Work to be completed: Only the number is needed: how many lines in the entries below contain the string "coordinates"?

Task material:
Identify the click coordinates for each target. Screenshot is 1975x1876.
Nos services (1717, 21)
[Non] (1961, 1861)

==

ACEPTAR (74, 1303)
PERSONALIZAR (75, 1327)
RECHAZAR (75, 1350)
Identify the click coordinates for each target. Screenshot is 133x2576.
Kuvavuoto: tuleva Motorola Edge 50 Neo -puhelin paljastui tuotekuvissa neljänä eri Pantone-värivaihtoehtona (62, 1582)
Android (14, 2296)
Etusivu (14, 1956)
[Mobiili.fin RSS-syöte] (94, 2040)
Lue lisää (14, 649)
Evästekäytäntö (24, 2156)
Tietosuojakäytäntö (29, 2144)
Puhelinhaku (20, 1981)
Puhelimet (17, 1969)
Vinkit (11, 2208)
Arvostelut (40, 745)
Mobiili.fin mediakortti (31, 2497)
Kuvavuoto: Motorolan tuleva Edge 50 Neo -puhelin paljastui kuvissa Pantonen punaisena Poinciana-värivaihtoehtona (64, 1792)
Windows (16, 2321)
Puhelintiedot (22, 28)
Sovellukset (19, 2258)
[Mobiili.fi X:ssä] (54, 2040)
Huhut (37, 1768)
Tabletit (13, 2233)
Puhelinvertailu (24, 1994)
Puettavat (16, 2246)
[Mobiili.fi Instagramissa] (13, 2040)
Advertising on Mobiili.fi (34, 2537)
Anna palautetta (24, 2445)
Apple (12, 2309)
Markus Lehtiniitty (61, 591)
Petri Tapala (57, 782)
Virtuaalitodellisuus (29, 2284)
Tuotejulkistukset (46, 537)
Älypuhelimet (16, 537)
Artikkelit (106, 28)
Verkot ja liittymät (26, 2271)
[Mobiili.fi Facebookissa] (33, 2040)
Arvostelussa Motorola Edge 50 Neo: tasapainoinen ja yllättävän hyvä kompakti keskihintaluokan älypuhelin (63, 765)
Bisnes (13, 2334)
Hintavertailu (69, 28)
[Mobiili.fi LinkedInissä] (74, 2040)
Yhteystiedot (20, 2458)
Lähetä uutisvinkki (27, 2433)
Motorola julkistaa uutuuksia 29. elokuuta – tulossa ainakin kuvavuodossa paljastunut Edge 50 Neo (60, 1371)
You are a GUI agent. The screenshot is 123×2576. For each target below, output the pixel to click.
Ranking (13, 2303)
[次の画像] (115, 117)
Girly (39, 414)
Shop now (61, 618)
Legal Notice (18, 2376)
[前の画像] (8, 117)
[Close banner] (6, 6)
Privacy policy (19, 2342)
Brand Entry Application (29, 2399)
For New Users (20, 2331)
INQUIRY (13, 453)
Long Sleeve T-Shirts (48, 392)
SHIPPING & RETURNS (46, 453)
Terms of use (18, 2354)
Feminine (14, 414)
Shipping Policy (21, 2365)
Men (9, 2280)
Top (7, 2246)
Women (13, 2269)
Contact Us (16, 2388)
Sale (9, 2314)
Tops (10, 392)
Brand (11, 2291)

Answer area: 2